Karen and Thaddeus from Oakland have been staying at our house for three days and every time I walk into a room my friends are reading. They’re readers, and because they are readers, they are also angels. They’ve traveled the world without having to leave their home. But because they did read, they learned about people different than themselves and they got hungrier to leave their homes, and so, like that, they did in fact set off to search the world. They are also angels because they have traveled to New Jersey with candy from Tokyo and bourbon from a distillery in Kentucky. There’s fruit everywhere you go in this world, I’m telling you.
As it turns out you can’t get alcohol at this restaurant because there’s no liquor license but you’re free to BYOB. Or, as some people have done, you are free to write your name on a bottle of wine and leave it on the shelf across the room.
“Hi, my name is John Doe and I’d like my bottle of wine! Now!”
I guess there’s Trust implicit in all things living and breathing, and the Trust either goes away or the Trust grows. Trust enough and you might wind up like the person who leaves their office door wide open and sits there in their socks and underwear while ‘running’ a restaurant.
Q: But how do you know if the piece of art you’ve been working on for so long is finally done?
A: Who really knows?
Can you slap your novel on the counter and push your thumbs into it and see if any blood bubbles up? Can you slice into the novel and see if there’s any purple? And if there is any purple, can’t you just flip the novel over and put that side down, back on the rack? Cook it some more … Are you Vegan and this metaphor applies to you infinity below absolute zero? That’s pretty much all writing advice. All art advice. There’s no such thing as a life hack, just go about your business and do your best.
There’s just experience.
I’ve gained all my experience by doing something wrong a zillion times.
I stick the steak in the oven and got distracted and and ah shit, here’s the smoke detectors screaming and the kitchen is on fire and I put out the kitchen fire I open the oven and the thing I was cooking in the oven is just a little pile of ash.
But next time … I promise to pay 1% more attention.
We pay the bill at the Italian restaurant.
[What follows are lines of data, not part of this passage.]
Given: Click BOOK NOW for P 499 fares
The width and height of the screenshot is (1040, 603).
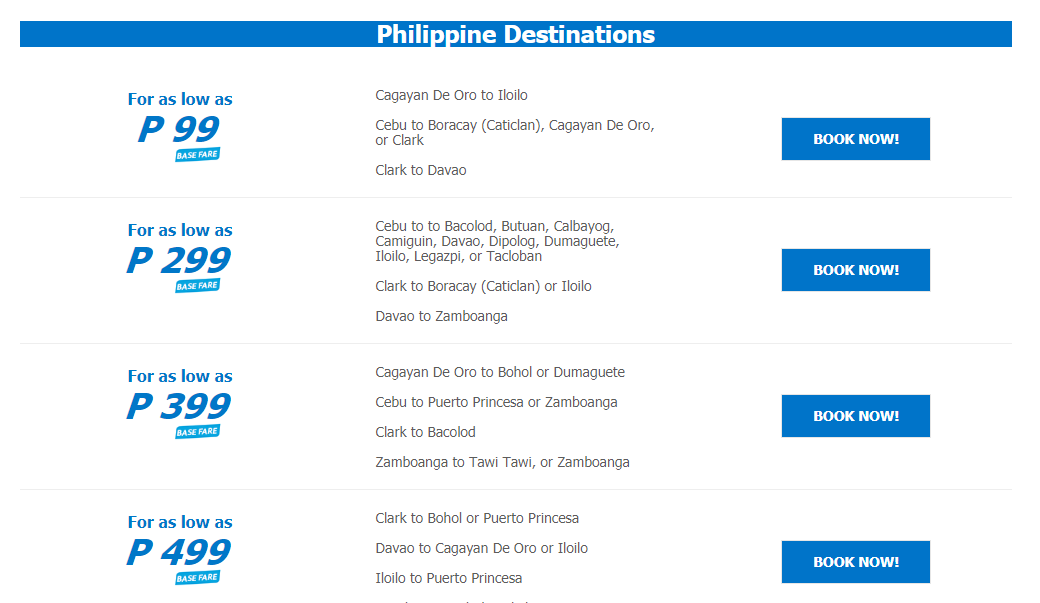Looking at the screenshot, I should (x=856, y=562).
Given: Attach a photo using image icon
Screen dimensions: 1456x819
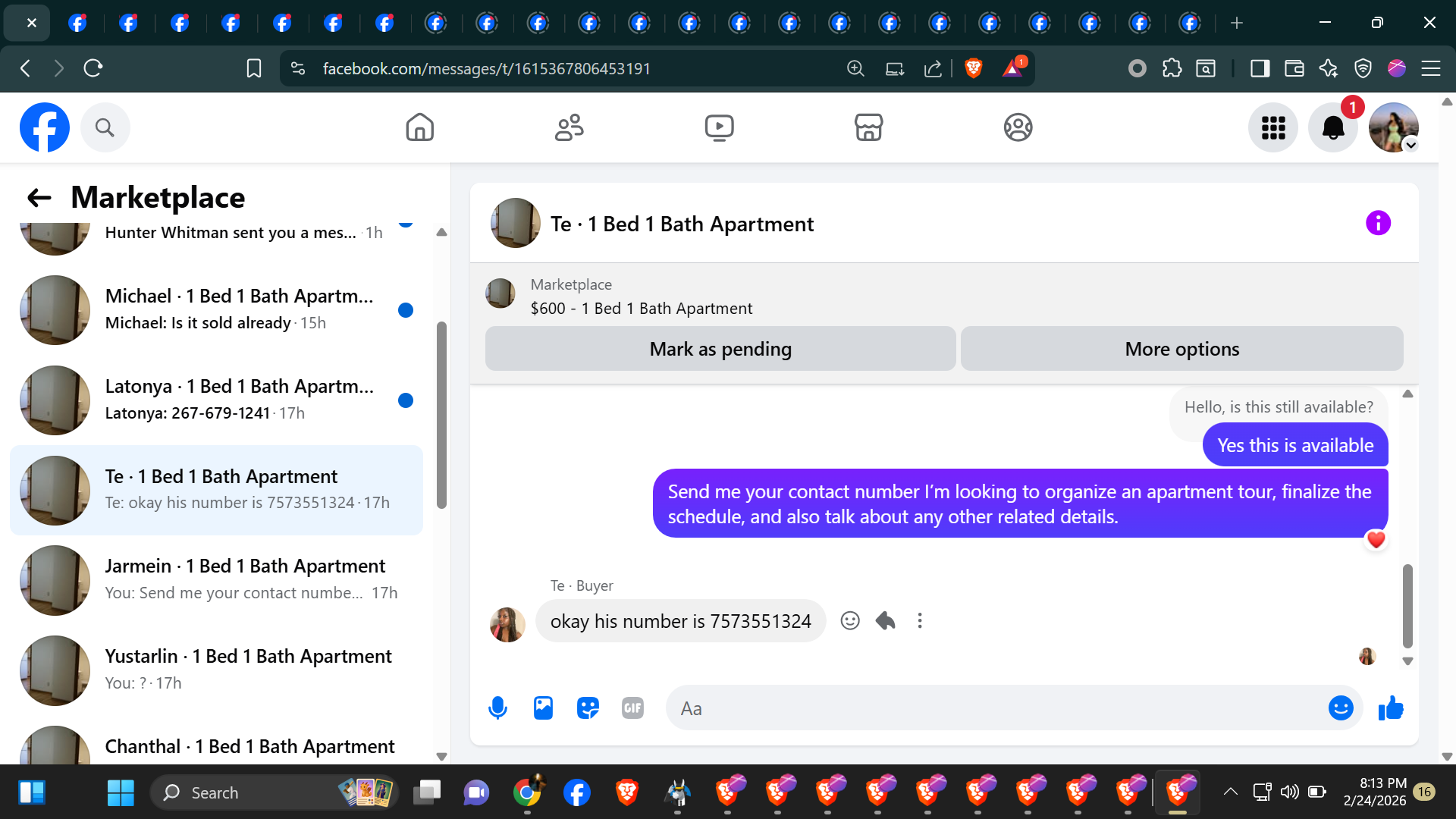Looking at the screenshot, I should (543, 708).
We’re too full or we’d have chocolate cake and expresso with a twist. Our guests have taught us that a twist in espresso is when they give you a slice of lemon and believe it or not, you squeeze lemon into your espresso.
Wow. How wrong does that look on paper? Picture squeezing lemon in your coffee.
“The twist happened, like most things, because of a war. There was a shortage of milk and sugar in Europe but lemons were still piled up everywhere, so that’s what they did. They just made it work. It’s wrong but it’s lovely.”